• Things to do:
1 > According to the post about the Marianist weekend gathering, where did the gathering take place?
2 > Summarize the post about the Marianist weekend gathering in two sentences.
------ Selected passage
This past weekend (Friday July 27 - Monday July 30) I joined the Marianist brothers for a bi-annual gathering called "Look, Listen and Lounge." It is a gathering for people in formation with the Marianists, but also for those who are seriously considering entering the Marianist vowed life. It was not exactly a retreat... although we did pray together and had 1 or 2 sessions each day. It was more of a weekend just to relax and get to know one another in an informal and fun atmosphere. It took place at the Marianist retreat house on Governor's Island.

Quick explanation of Governor's Island...
In the early 20th century one of Ohio's governors left his property to the Marianist brothers and priests at the University of Dayton. The property just happens to be one of the small islands in a chain of islands in Indian Lake (a large man-made lake about 2 hours north of Dayton).

Anyway, we had many late night card games, swimming, boating, tubing, a bonfire complete with s'mores and roasted hotdogs... When the Marianists get together, I suppose one could say that we have a good time.

On the serious side, however, there were 3 sessions... I was asked a few weeks ago to give the one on Sunday evening. I spoke about my discernment journey and where I am right now. I used the story of Jesus walking on water and calling Peter out of the boat as the frame for telling my story.

I won't go into everything I talked about, but I want to share with you a few of the reflections. I shared with everyone that stepping out of the "boat" and into religious life wasn't a huge difficulty for me and that at the beginning if I stayed focused on God and the grace of the present moment, I was fine. However, at times during this past year there have been moments of doubt or questioning... "Can I really do this? Will anyone else join? What does the future hold and will I be able to cope?" and other such questions...

During each of those questioning moments I have asked for help... and that help has typically come through the people around me. I told the group how difficult the year would have been had it not been for "my brothers"... the men in formation with the Marianist brothers/priests. We have been each other's support. Also, my intercommunity novitiate group was immensely helpful... as well as the sisters in community.

If I were to write a book about the brothers & priests in the Society of Mary, I would entitle it Truly My Brothers because that's who they've been for me. I didn't grow up with brothers... but God has seen fit to bless me with 100s of them now!
------------
------ Excerpted records
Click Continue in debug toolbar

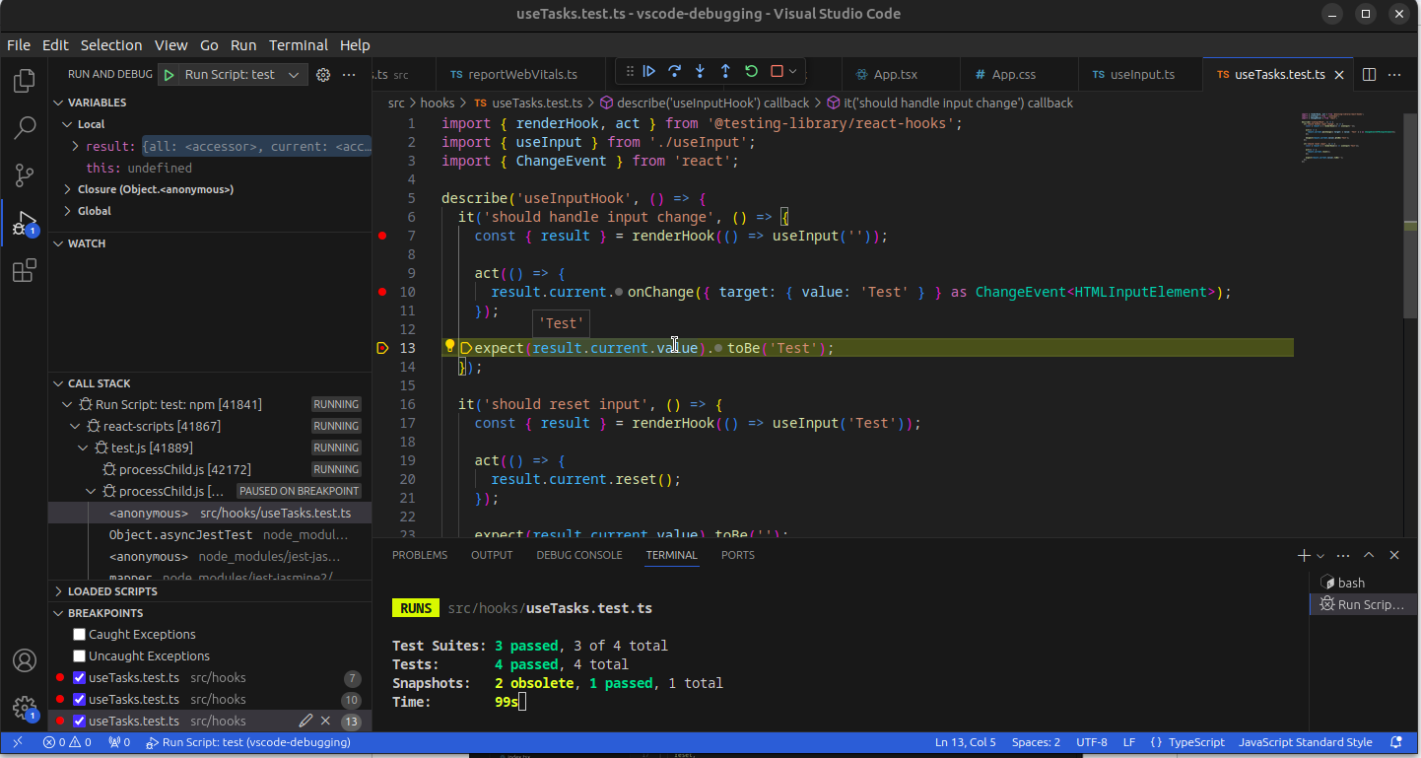pos(649,71)
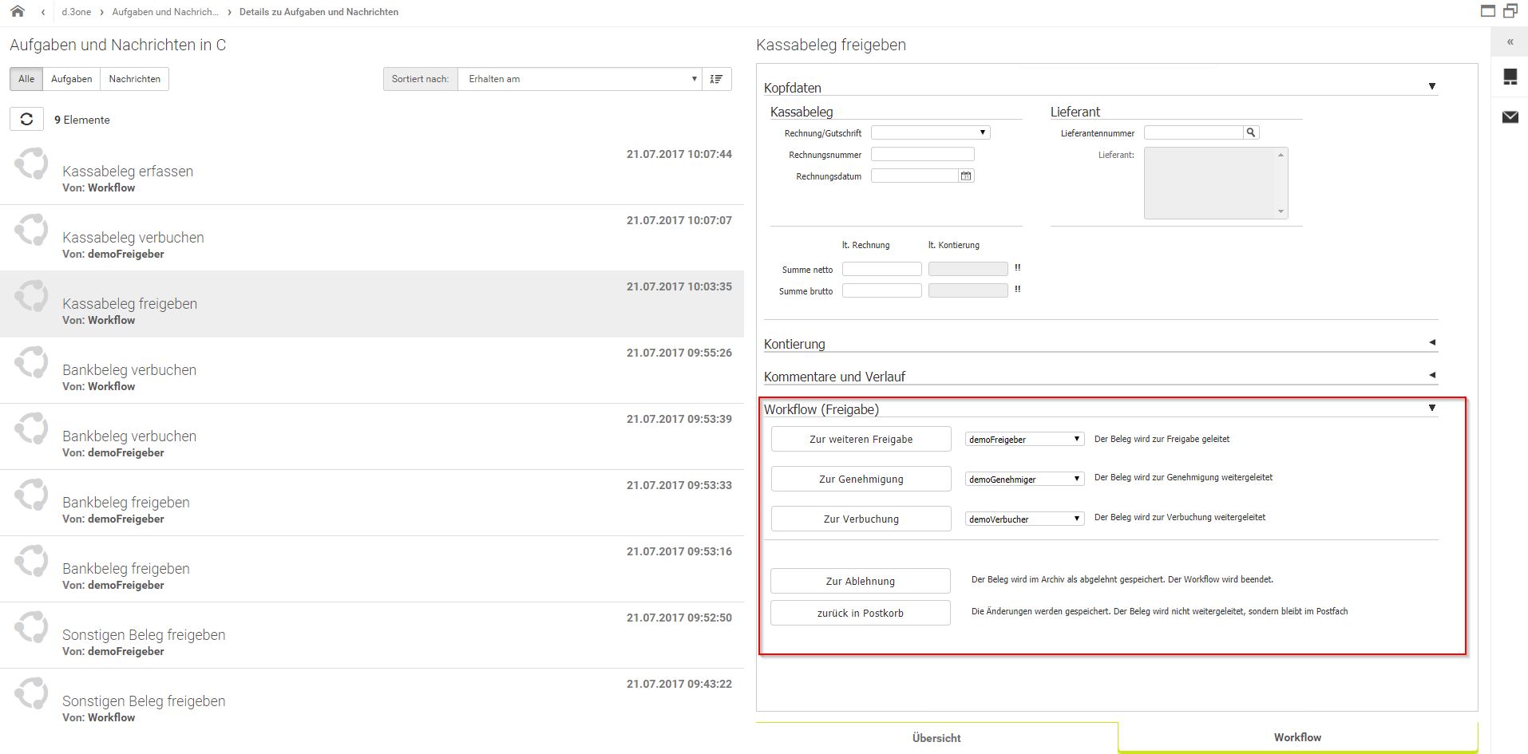This screenshot has width=1528, height=754.
Task: Open the Sortiert nach dropdown
Action: point(579,79)
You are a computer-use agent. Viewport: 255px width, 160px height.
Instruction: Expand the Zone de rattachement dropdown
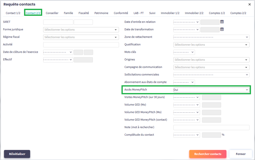[x=211, y=37]
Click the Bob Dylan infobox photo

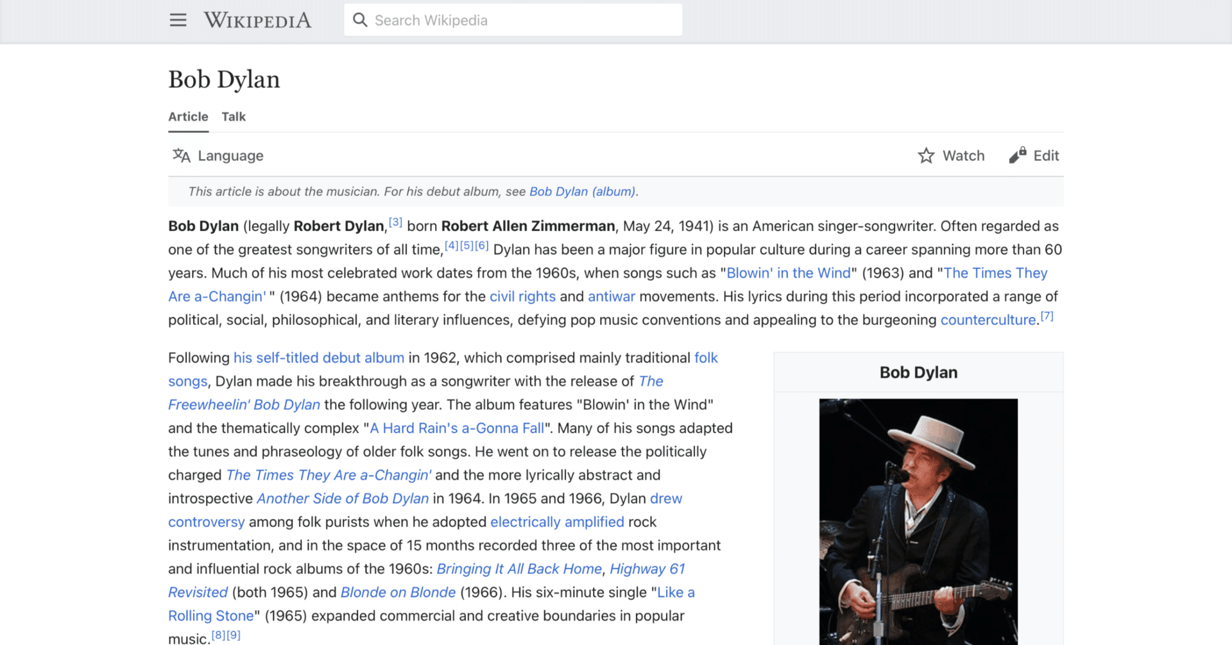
------------
• Results of the tasks:
1 > At the Marianist retreat house on Governor's Island.

2 > From Friday July 27 to Monday July 30, the writer joined the Marianist brothers on Governor's Island for "Look, Listen and Lounge," a relaxed bi-annual gathering for people in formation or seriously considering Marianist vowed life that combined card games, swimming, boating and a bonfire with three sessions. In the Sunday evening session, the writer used the story of Jesus calling Peter out of the boat to describe a discernment journey, including moments of doubt during the past year and the help that came from the men in formation, the intercommunity novitiate group and the sisters in community.